- [Record excerpts]:
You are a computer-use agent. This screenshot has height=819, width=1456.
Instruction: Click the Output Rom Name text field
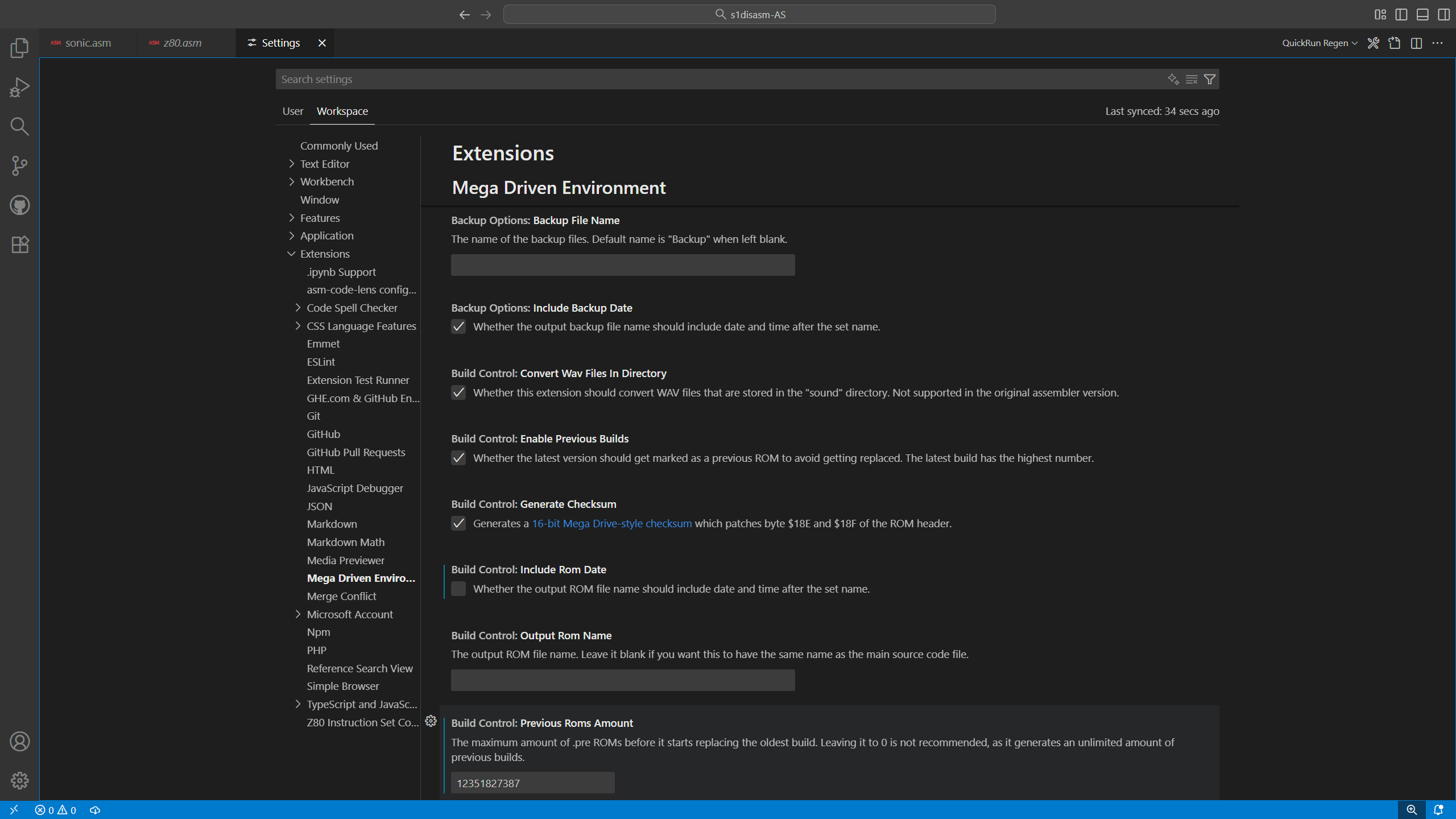point(622,680)
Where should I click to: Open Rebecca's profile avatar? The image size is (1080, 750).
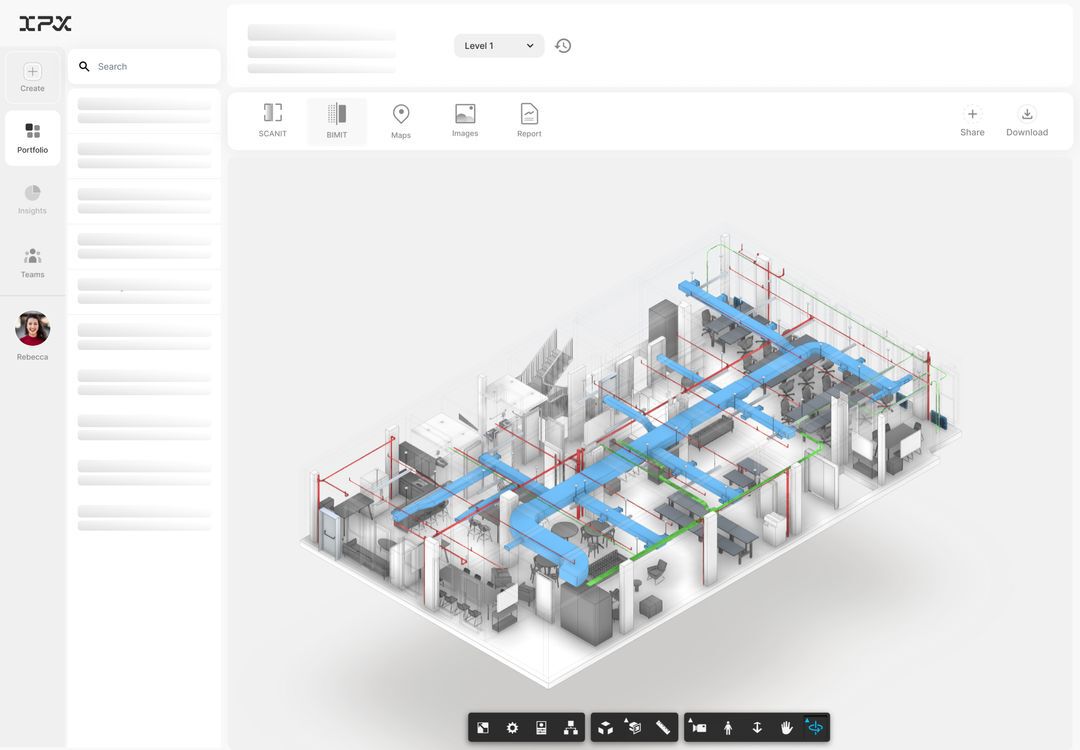32,329
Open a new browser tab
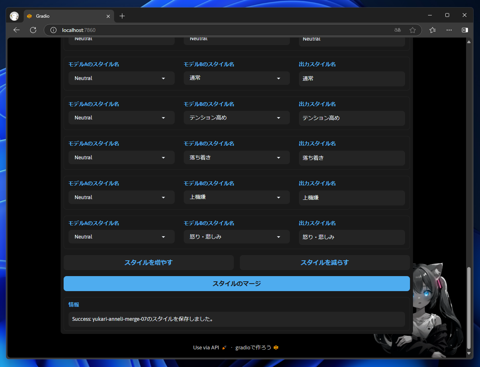This screenshot has width=480, height=367. pyautogui.click(x=122, y=16)
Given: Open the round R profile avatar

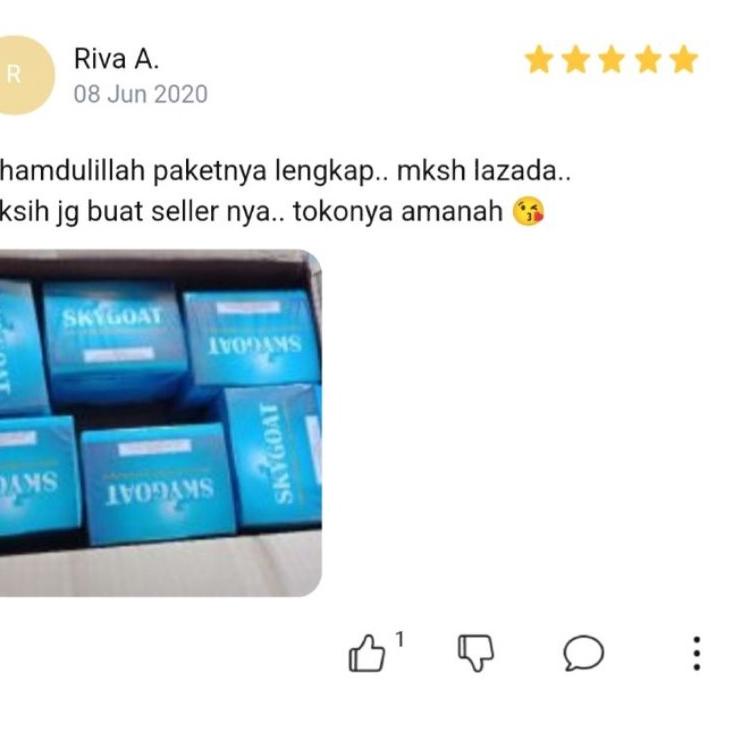Looking at the screenshot, I should [23, 75].
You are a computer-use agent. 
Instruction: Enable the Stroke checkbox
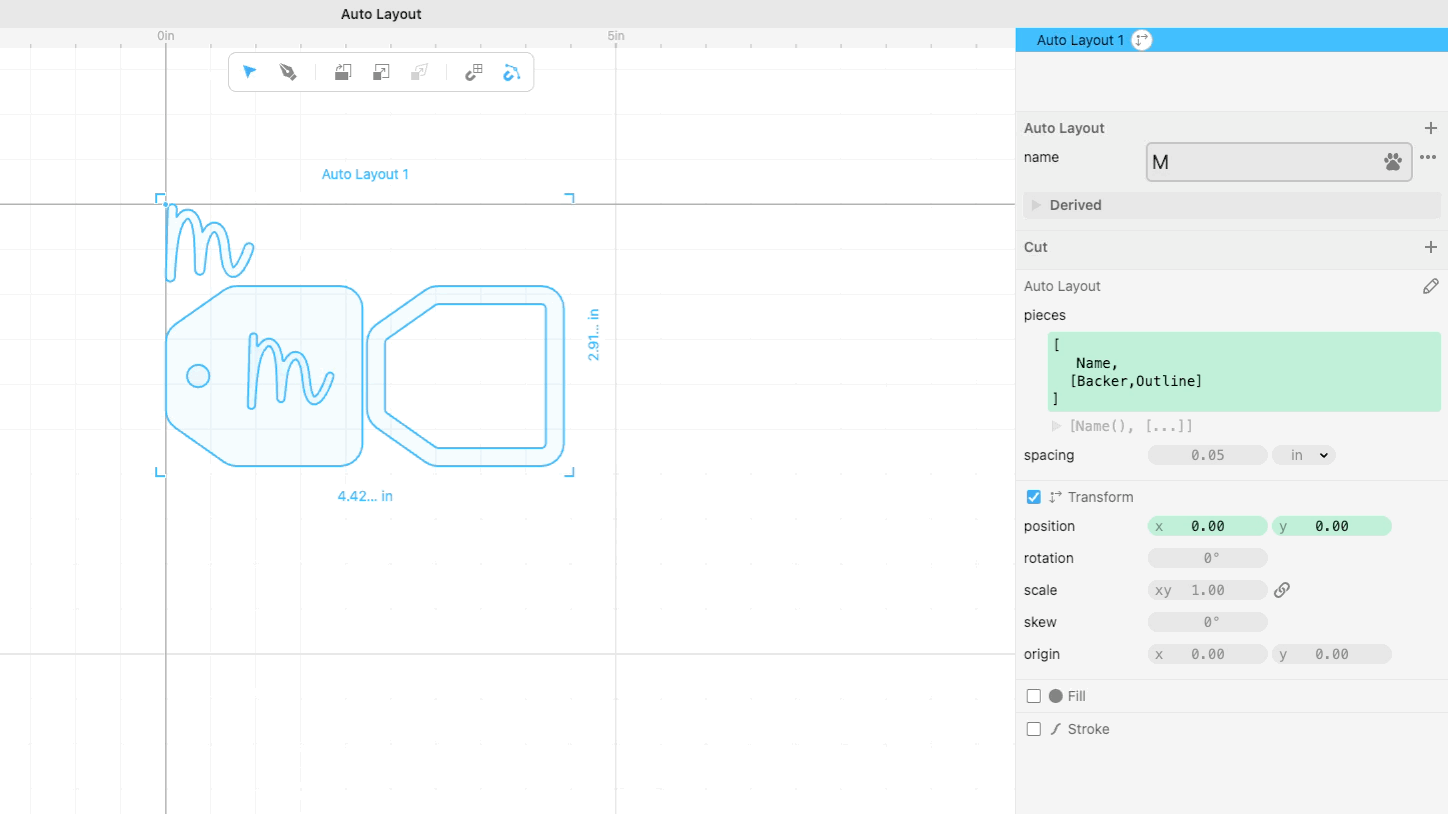coord(1033,729)
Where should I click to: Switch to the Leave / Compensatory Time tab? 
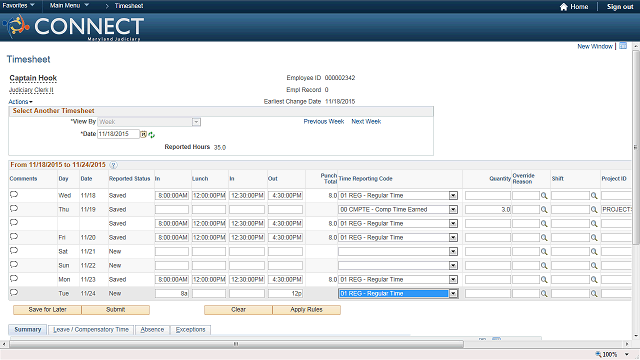(x=91, y=330)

- [What you should do]:
Rewrite the listing with "avatar" changed to "icon" throughout and everything else left as is. Omit the pictures.

- [The output]:
You are a computer-use agent. This screenshot has height=819, width=1456.
Instruction: Click the Output Rom Name text field
point(622,680)
Where should I click to: Open Rebecca's profile icon? The image size is (1080, 750).
32,329
Open a new browser tab
This screenshot has width=480, height=367. pyautogui.click(x=122, y=16)
Given: Open the round R profile icon

Looking at the screenshot, I should [23, 75].
You are a computer-use agent. 
Instruction: Enable the Stroke checkbox
coord(1033,729)
Where should I click to: Switch to the Leave / Compensatory Time tab? 
(x=91, y=330)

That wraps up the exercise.